┏━━

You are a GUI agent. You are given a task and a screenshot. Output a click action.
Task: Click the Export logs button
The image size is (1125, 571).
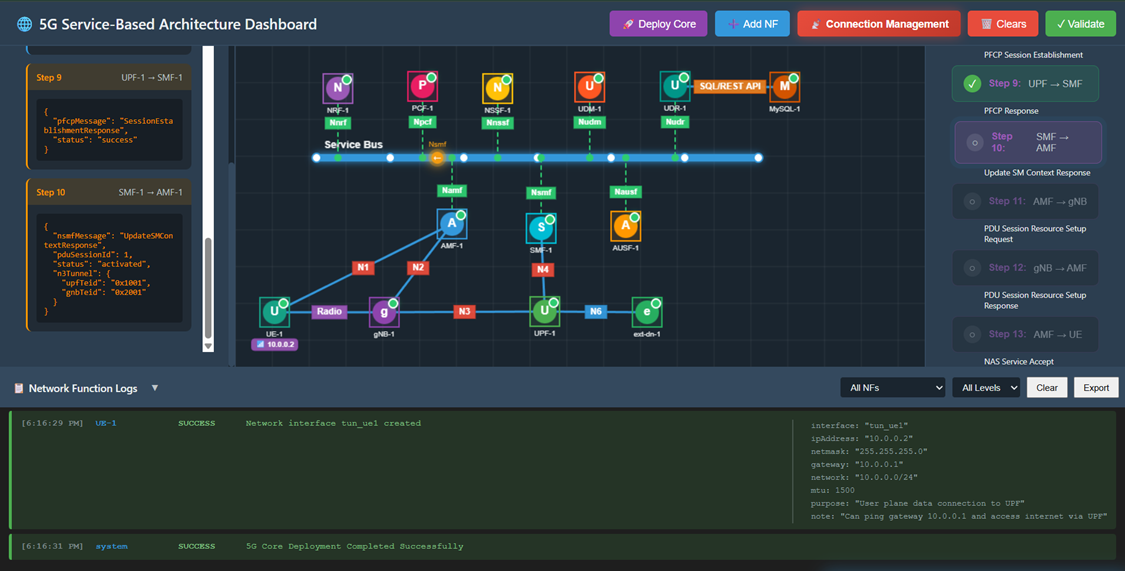(1096, 388)
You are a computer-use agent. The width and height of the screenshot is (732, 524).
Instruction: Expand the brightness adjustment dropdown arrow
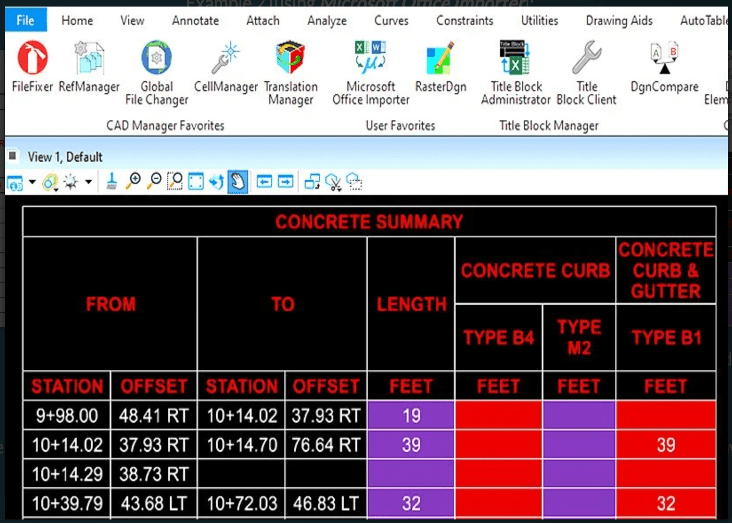(x=88, y=182)
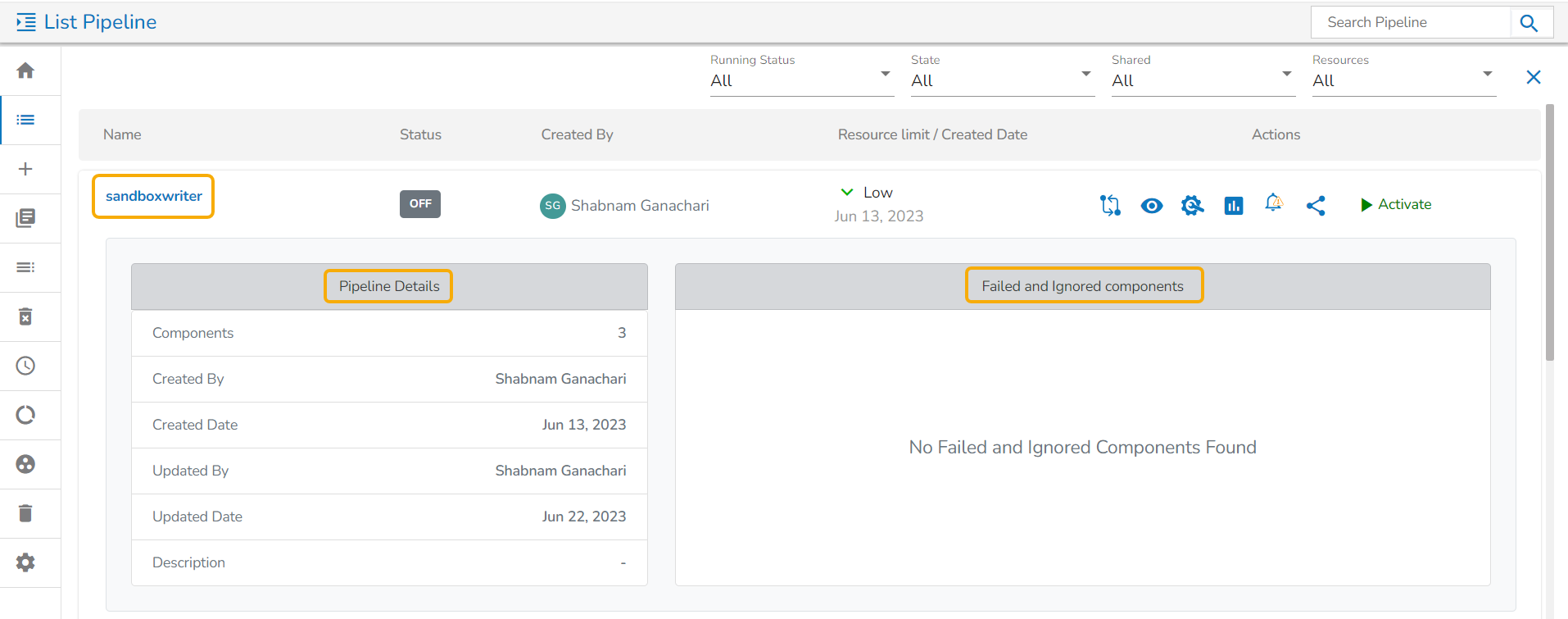Share the sandboxwriter pipeline
1568x619 pixels.
(x=1316, y=206)
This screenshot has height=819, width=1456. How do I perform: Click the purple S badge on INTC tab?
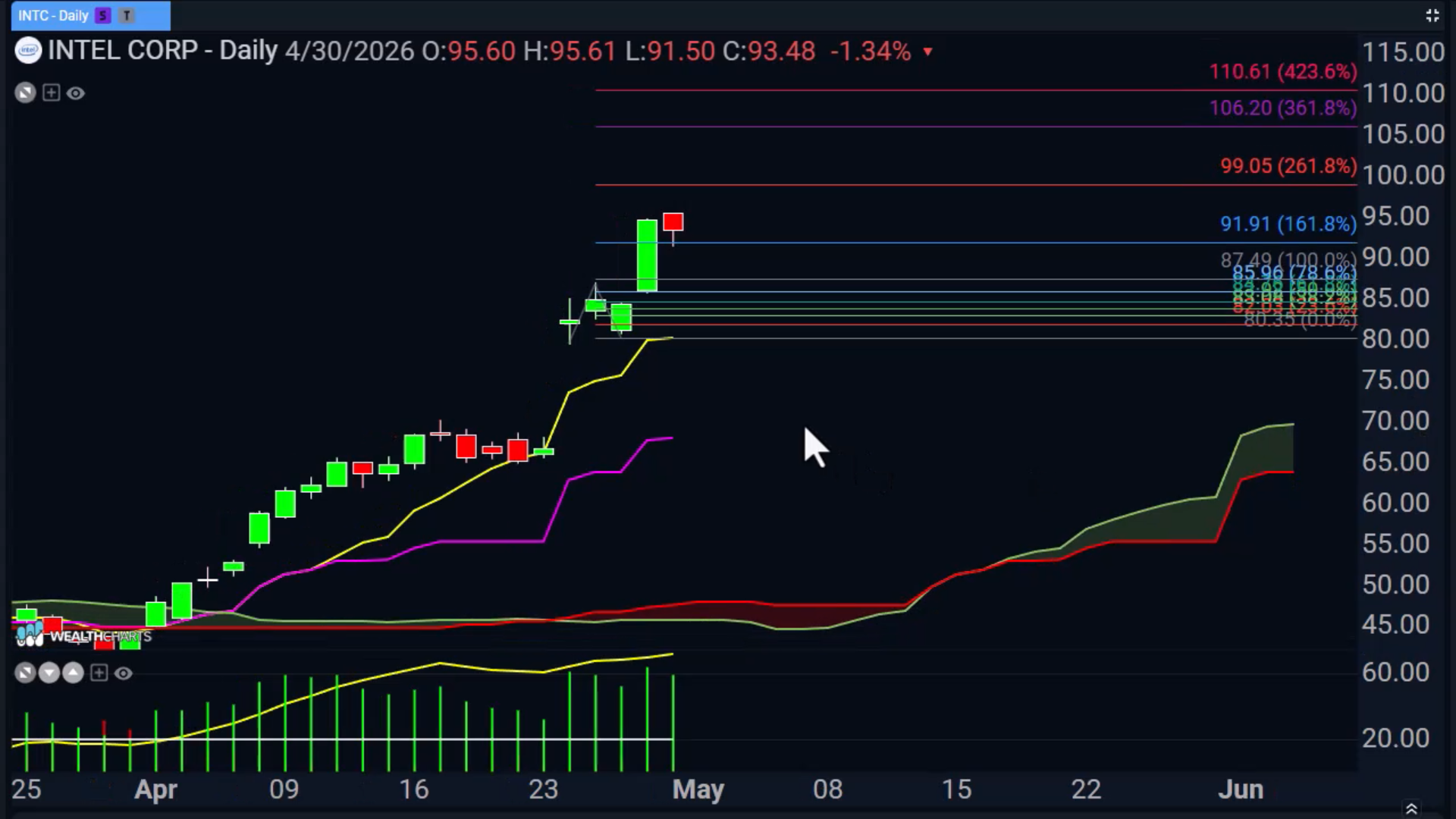pos(102,15)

┗━━

# Set exercise
Can you reproduce all of the rows above word for word, leaving out the pictures?

# Response
You are a GUI agent. You are given a task and a screenshot. Output a click action.
Task: Click the Export logs button
The image size is (1125, 571).
(1096, 388)
You are a computer-use agent. The width and height of the screenshot is (732, 524).
Instruction: Expand the brightness adjustment dropdown arrow
(x=88, y=182)
Share the sandboxwriter pipeline
1568x619 pixels.
(x=1316, y=206)
This screenshot has height=819, width=1456. How do I perform: Click the purple S badge on INTC tab?
pos(102,15)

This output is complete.